DLR-RM / stable-baselines3

PyTorch version of Stable Baselines, reliable implementations of reinforcement learning algorithms.
https://stable-baselines3.readthedocs.io
MIT License
8.77k stars 1.67k forks source link

DQN example fails #526

Closed MihaiAnca13 closed 3 years ago

MihaiAnca13 commented 3 years ago

📚 Documentation

A clear and concise description of what should be improved in the documentation:

I have accessed the documentation here and looked at section 1.23 DQN. I've tried the given example to solve CartPole-v0, but the model doesn't learn to solve it. Are the parameters set wrong? I've tried A2C in the same environment and it does solve it with no issues. DQN also fails for MountainCar and AcroBot. Thanks!

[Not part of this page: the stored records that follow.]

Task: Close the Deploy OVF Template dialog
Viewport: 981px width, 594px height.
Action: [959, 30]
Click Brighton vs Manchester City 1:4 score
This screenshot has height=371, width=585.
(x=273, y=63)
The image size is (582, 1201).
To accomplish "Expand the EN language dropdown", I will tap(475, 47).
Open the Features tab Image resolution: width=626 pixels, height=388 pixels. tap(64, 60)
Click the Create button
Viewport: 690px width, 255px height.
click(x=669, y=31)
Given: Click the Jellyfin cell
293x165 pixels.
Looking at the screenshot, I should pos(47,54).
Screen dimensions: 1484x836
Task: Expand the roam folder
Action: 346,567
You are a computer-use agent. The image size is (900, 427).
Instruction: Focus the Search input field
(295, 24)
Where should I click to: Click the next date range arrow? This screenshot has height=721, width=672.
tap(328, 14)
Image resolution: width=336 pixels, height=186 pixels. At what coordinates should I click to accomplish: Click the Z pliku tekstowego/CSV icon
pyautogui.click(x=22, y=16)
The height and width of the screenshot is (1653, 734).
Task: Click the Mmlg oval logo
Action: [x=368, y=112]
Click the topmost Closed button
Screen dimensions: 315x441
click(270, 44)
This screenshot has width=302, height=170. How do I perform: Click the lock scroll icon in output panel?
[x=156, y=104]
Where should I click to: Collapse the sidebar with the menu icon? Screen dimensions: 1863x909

Here's the code used for completeness:

import gym
from stable_baselines3 import DQN

env = gym.make("CartPole-v0")
model = DQN("MlpPolicy", env, verbose=1)
model.learn(total_timesteps=10000, log_interval=4)

obs = env.reset()
while True:
    action, _states = model.predict(obs, deterministic=True)
    obs, reward, done, info = env.step(action)
    env.render()
    if done:
        obs = env.reset()

 Checklist

Miffyli commented 3 years ago

Good catch! This is expected: the total_timesteps is much lower than learning_starts steps, so there is no actual learning happening. You raise a good point though: the example should show a successful application of DQN. To fix this one should lower "learning_starts" and "exploration_fraction" parameters until learning works. Complete tuned parameters can be found here.

A fix for this would be welcome :). We maintainers are currently on holidays so updates are slow for a moment.

araffin commented 3 years ago

As mentioned in https://github.com/DLR-RM/stable-baselines3/issues/327#issuecomment-890510751 "Examples are here only to show how to quickly run something. Optimized hyperparameters and proper training are done in the RL Zoo."

Maybe we should add such warning somewhere?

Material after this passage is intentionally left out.